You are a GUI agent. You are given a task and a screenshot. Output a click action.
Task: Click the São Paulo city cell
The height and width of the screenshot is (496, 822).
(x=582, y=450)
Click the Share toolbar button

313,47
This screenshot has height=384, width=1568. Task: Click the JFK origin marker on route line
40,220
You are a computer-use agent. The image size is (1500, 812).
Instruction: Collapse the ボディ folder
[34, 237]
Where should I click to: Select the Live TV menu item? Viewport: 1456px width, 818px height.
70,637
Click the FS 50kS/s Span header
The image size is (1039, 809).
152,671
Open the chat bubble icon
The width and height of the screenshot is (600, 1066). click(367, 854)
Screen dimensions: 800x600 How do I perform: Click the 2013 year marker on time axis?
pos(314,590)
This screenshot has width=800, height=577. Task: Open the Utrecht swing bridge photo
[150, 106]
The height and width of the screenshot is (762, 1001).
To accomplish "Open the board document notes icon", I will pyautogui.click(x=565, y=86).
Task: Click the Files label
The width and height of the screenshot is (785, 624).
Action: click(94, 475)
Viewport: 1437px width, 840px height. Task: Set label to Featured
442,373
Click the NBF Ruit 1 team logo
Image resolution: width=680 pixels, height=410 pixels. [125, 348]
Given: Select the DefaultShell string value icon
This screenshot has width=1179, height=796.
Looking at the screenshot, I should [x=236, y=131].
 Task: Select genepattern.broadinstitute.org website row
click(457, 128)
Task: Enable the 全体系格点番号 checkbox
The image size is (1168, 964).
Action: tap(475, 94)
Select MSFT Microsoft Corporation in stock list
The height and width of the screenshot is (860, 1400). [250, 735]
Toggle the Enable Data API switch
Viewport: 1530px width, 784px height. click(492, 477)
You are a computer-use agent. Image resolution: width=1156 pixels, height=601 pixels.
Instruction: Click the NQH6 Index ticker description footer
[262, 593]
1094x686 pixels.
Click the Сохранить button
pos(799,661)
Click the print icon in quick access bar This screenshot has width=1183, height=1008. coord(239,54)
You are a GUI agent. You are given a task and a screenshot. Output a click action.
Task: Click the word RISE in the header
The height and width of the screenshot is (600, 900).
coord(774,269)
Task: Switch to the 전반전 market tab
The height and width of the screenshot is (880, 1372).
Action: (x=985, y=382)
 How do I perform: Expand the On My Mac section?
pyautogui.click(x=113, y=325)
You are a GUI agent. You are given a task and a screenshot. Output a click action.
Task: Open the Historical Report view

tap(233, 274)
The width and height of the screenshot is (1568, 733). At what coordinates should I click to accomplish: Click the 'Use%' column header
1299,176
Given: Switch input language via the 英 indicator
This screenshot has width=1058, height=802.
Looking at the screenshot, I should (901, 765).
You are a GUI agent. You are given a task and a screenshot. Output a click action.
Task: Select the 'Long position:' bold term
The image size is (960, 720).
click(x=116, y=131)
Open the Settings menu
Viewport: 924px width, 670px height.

+--

## WORK REQUIRED
List every line above that holds the word "computer".

## ANSWER TO THIS EXERCISE
You are a computer-use agent. The image size is (1500, 812).
You are a computer-use agent. Image resolution: width=1156 pixels, height=601 pixels.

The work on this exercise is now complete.